**What is required:**
Could you retype the text lines of the material below verbatim, leaving out the pictures?

**Dataset excerpts:**
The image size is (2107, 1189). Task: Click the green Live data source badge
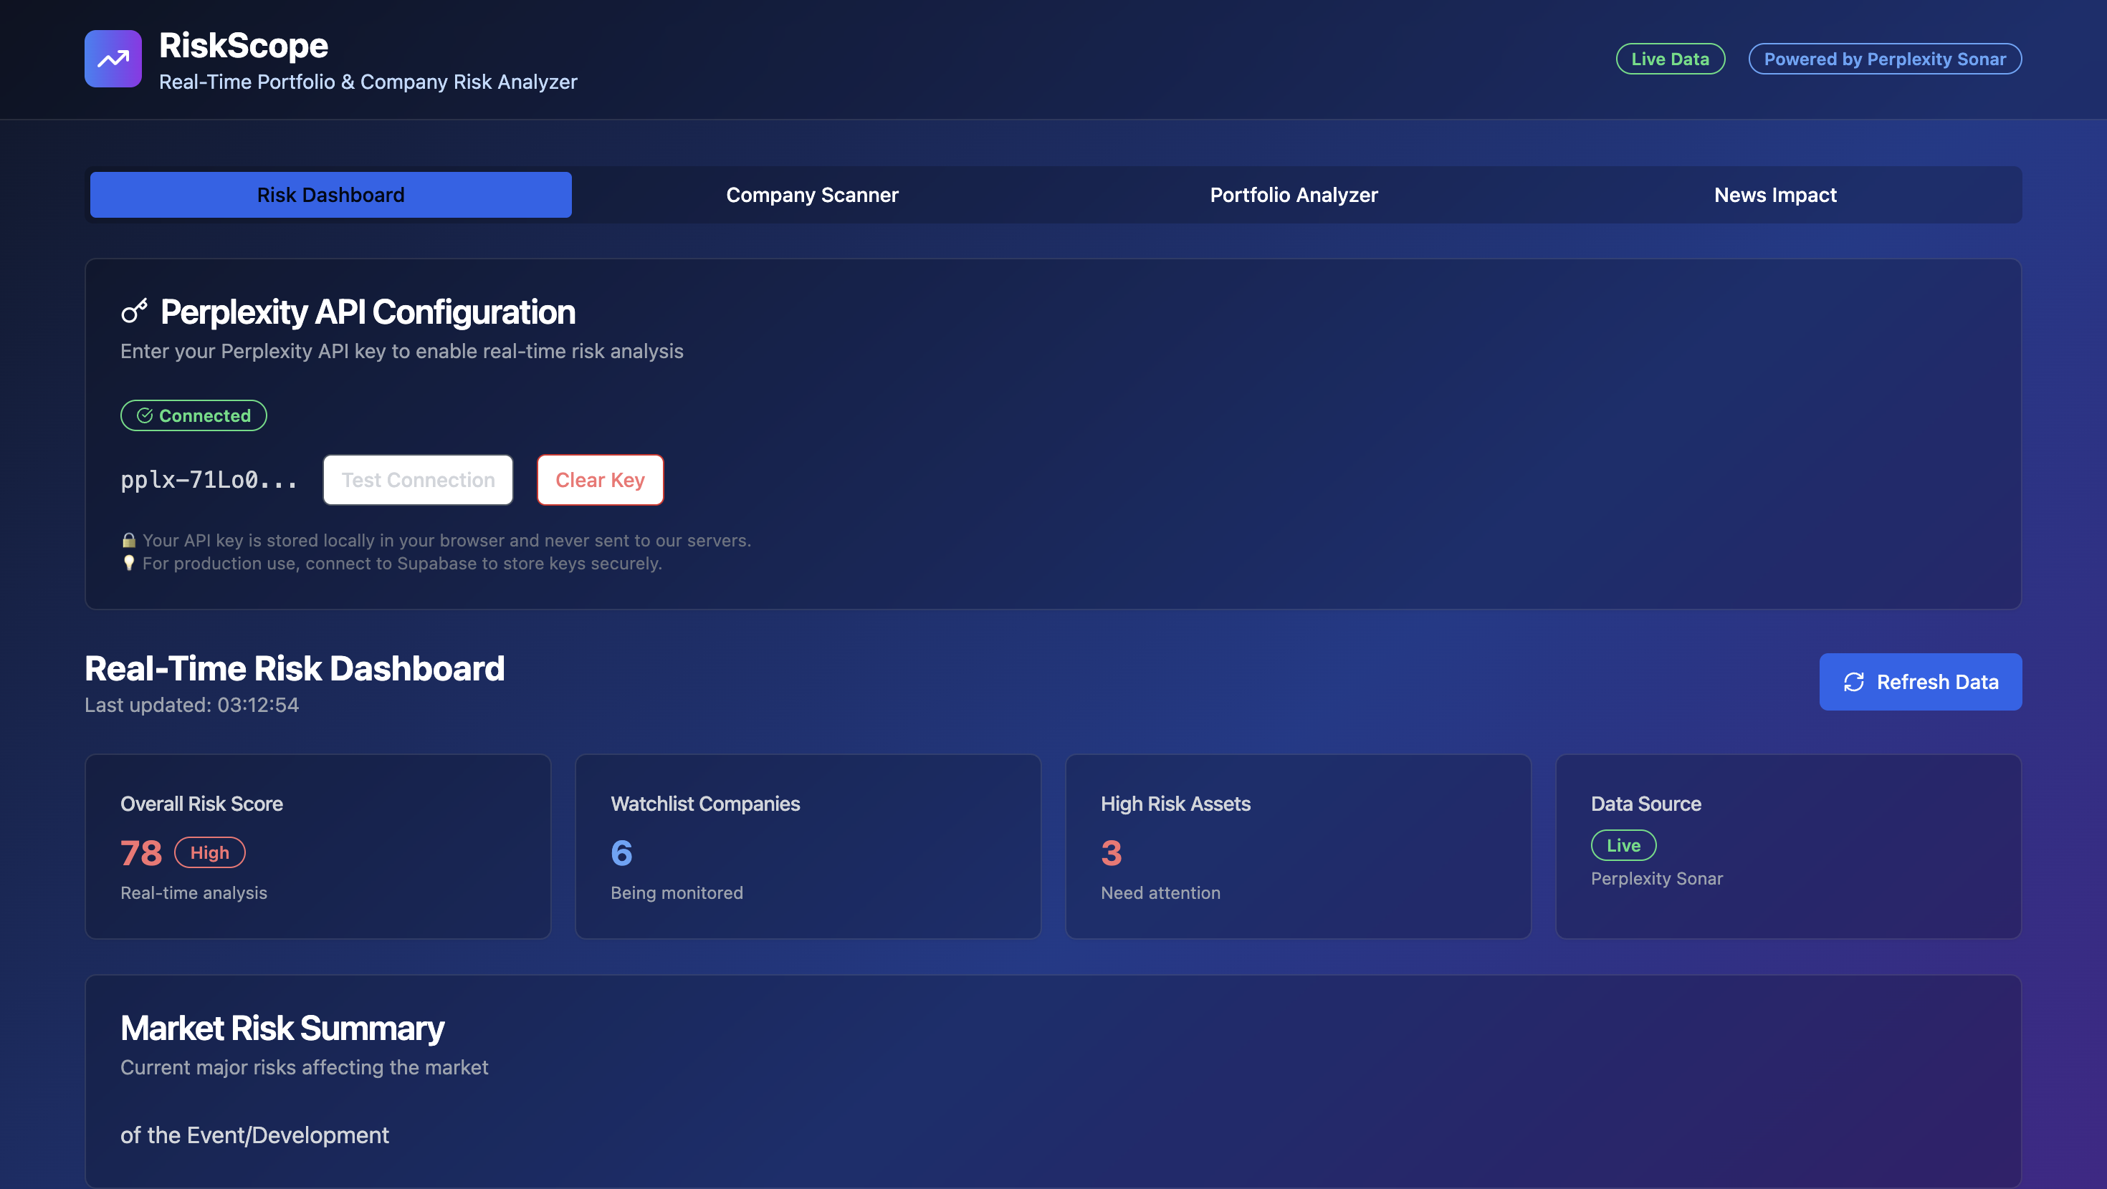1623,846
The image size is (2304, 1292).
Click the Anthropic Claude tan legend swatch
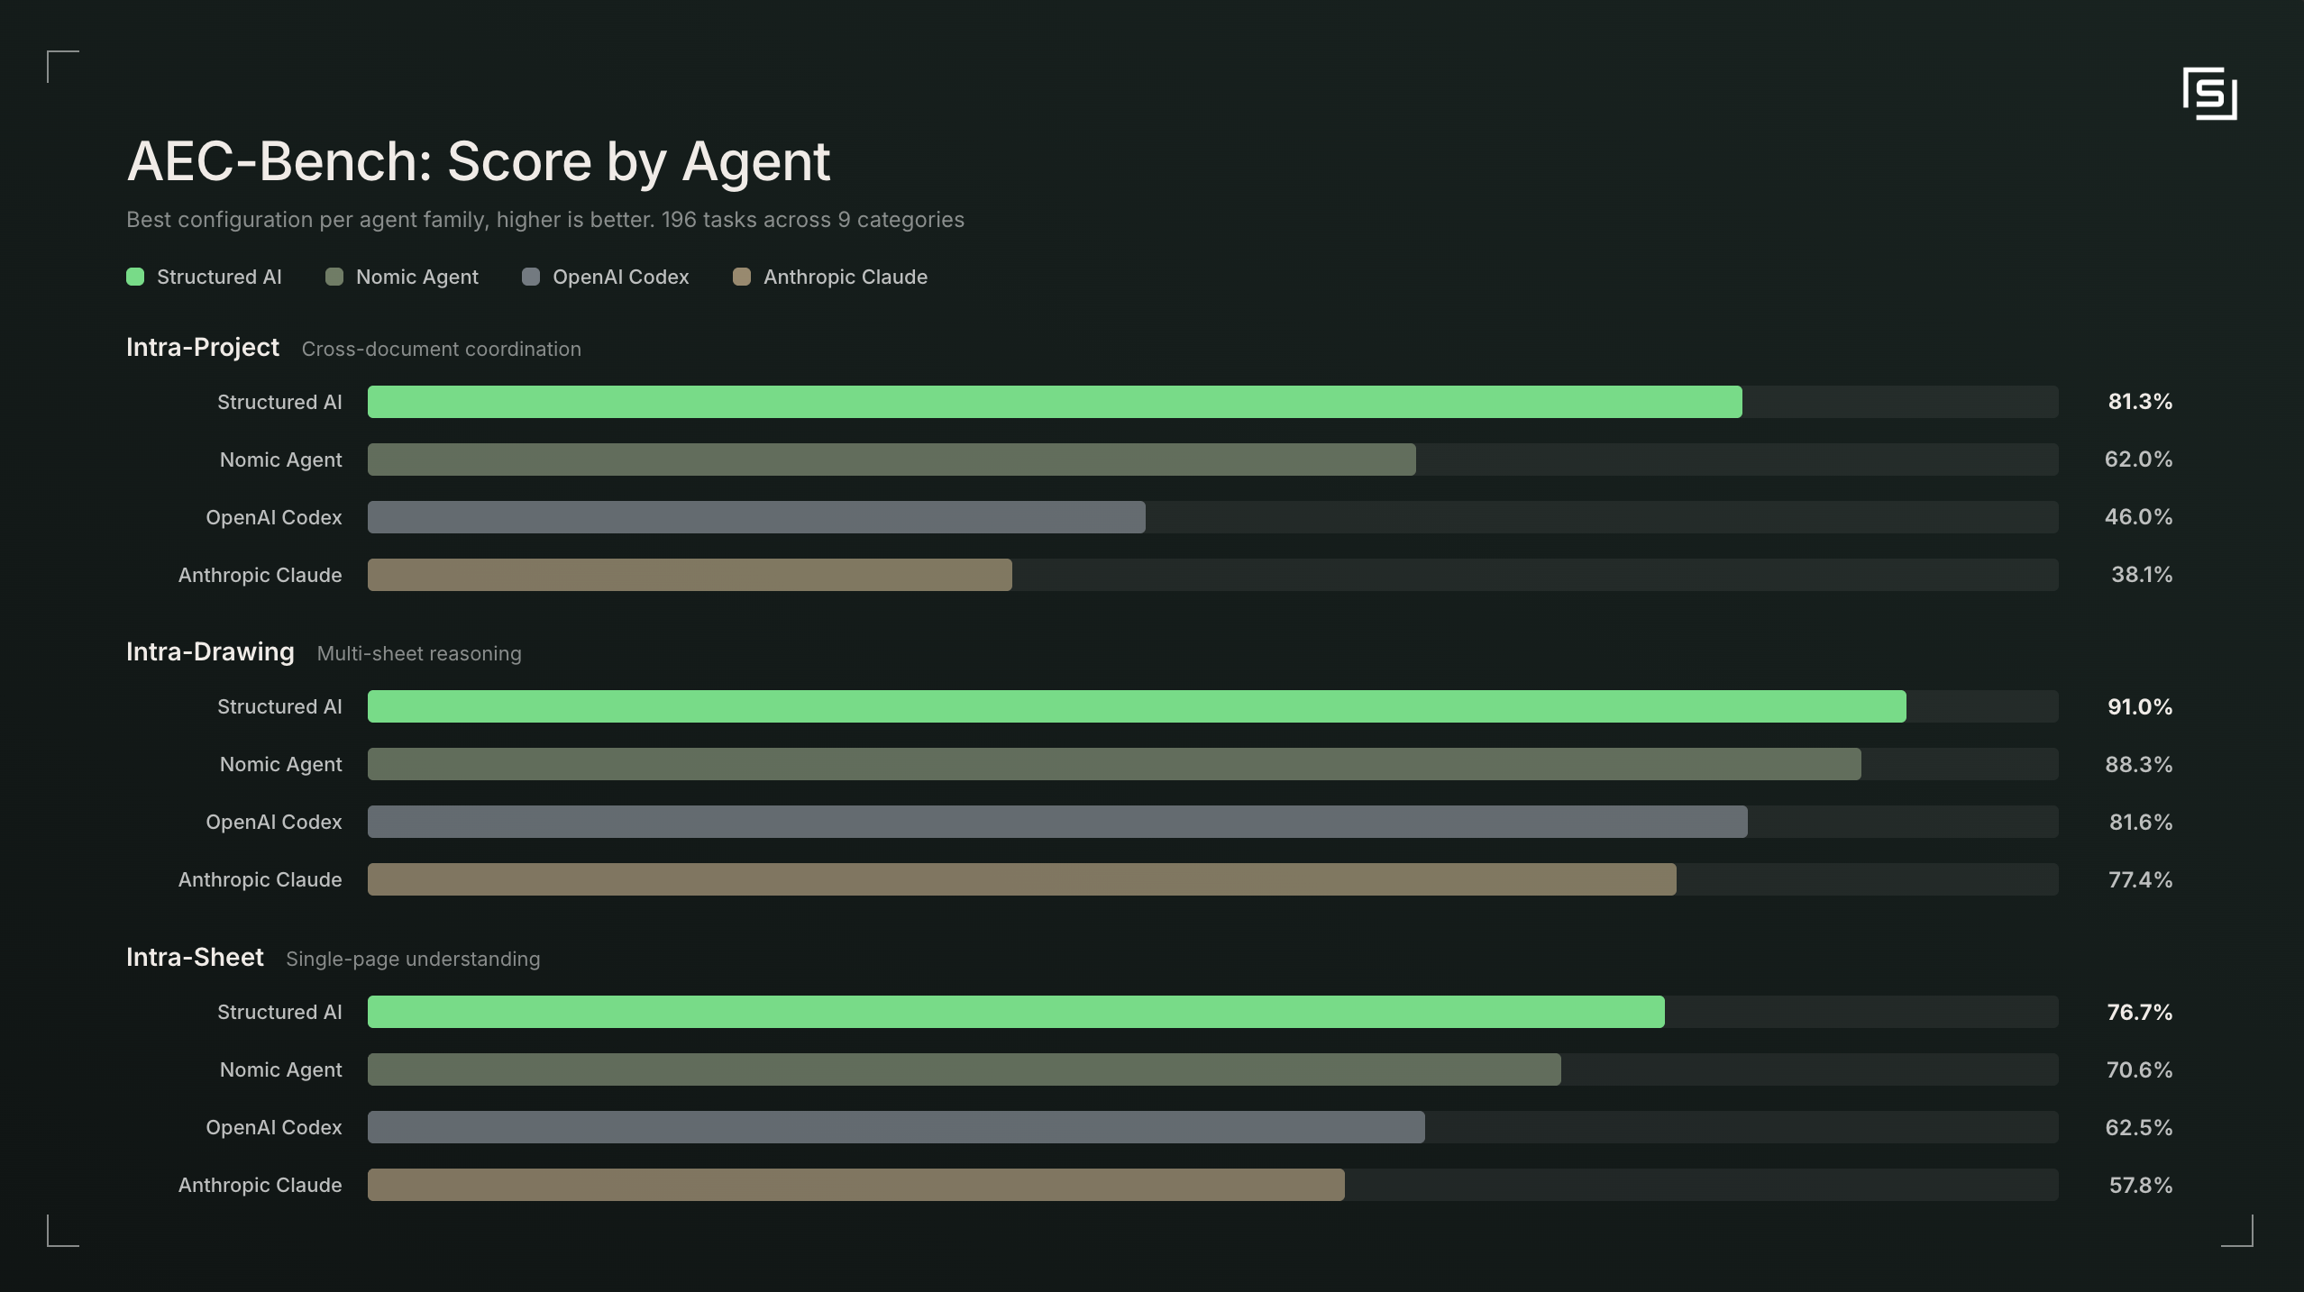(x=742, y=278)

**Answer to this task:**
The image size is (2107, 1189). Task: Click the green Live data source badge
1623,846
The image size is (2304, 1292).
Click the Anthropic Claude tan legend swatch
(x=742, y=278)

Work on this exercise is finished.